At one moment he came at me with the knife, so I fired
Martínez discovered her husband's infidelity and hired a private investigator and divorce attorney before the shooting occurred. Martínez claimed self-defense after alleged sexual assault and knife threats, but forensic evidence showed victim was shot while in bed.
- Shooting occurred December 27, 2023, in El Paso
- Luz Elena Martínez, 54, sentenced to 20 years on May 13, 2026
- José Luis Ávalos Reyes, 47, shot multiple times while in bed
- Martínez had hired private investigator and divorce attorney before the killing
- Forensic evidence contradicted her self-defense claim
Luz Elena Martínez, 54, received a 20-year prison sentence for fatally shooting her unfaithful husband José Luis Ávalos Reyes in El Paso on December 27, 2023. She claimed self-defense, but police evidence contradicted her account.
Two days after Christmas 2023, in the pre-dawn hours of December 27th, police in El Paso responded to a call on French Place near Delta Park. They found José Luis Ávalos Reyes, 47, dead in his bed with multiple gunshot wounds. A knife lay near his left hand. A pistol sat on the nightstand. The woman who shot him was his wife.
Luz Elena Martínez, 54, had discovered her husband's infidelity weeks earlier. She hired a private investigator to follow him and retained a divorce attorney to handle the separation. But before the legal machinery could turn, something broke. In the darkness of that December morning, she fired the gun repeatedly.
When questioned, Martínez told the medical examiner she had acted in self-defense. Her husband, she said, had come at her with the knife and assaulted her sexually. "At one moment he came at me with the knife, so I fired," she explained. "Then he got up with the knife and I fired again." The narrative was one of desperation, of a woman cornered and forced to protect herself.
But the physical evidence told a different story. Police investigators found that Ávalos Reyes had been shot while lying in bed—at close range. He had not risen up with the knife as Martínez claimed. The knife, moreover, was positioned near his left hand, despite the fact that he was right-handed. These details, documented in the detective's affidavit, created a gap between what Martínez said happened and what the scene suggested actually occurred.
Martínez evaded arrest for months. On March 11, 2024, the U.S. Marshals Service Fugitive Task Force found her in the 5700 block of Alameda and took her into custody on a homicide warrant. Two days later, she pleaded guilty. On May 13, 2026, Judge Patricia Baca of the 346th District Court of El Paso County sentenced her to twenty years in prison. She received credit for 794 days already served in custody awaiting trial.

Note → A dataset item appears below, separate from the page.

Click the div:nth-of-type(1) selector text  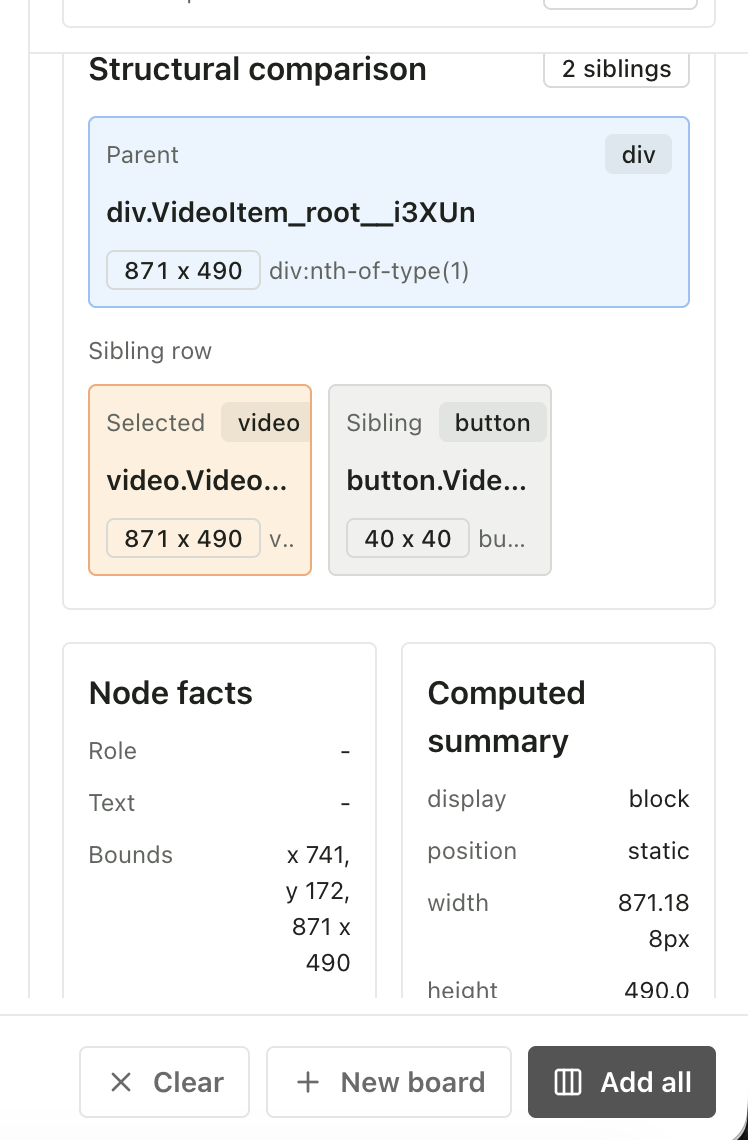pos(369,271)
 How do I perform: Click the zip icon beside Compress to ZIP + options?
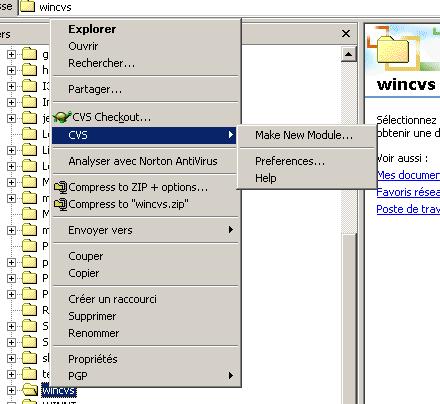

The case closed with a guilty plea rather than a jury verdict, which meant the inconsistencies between her account and the forensic findings never faced full courtroom scrutiny. What remained was the fact of the shooting, the fact of the death, and the fact of a woman now serving two decades for a moment that destroyed two lives—one ended, one imprisoned.
Notable Quotes
In a moment he came at me with the knife, so I fired; then he got up with the knife and I fired again.— Luz Elena Martínez, to the medical examiner
The Hearth Conversation Another angle on the story
Why did she wait so long to act? She had hired lawyers, investigators—she was already leaving.
That's the question that hangs over everything. Maybe discovering the infidelity broke something in her that legal process couldn't repair. Maybe she confronted him that night and it escalated. We don't really know.
The self-defense claim—did anyone believe it?
The physical evidence didn't support it. He was in bed when he was shot. If he'd come at her with a knife like she said, the scene would have looked different. The positioning of the knife, his position in the bed—it all contradicted her story.
So she pleaded guilty knowing the evidence was against her?
Yes. She admitted to the killing but maintained it was self-defense. The guilty plea meant she didn't have to go to trial, didn't have to face a jury with all that forensic evidence laid out. She accepted twenty years.
What about the infidelity? Does that matter legally?
Not for the charge itself. Infidelity doesn't justify killing someone. But it explains the motive, the desperation. She found out he was cheating, she was trying to leave—and then something happened in that bedroom that ended with him dead.
Do we know what he was like? Who he was?
Almost nothing. He's a name in a police report, a body in a bed. Forty-seven years old. That's what the record tells us. The story is really about what his wife did, not who he was.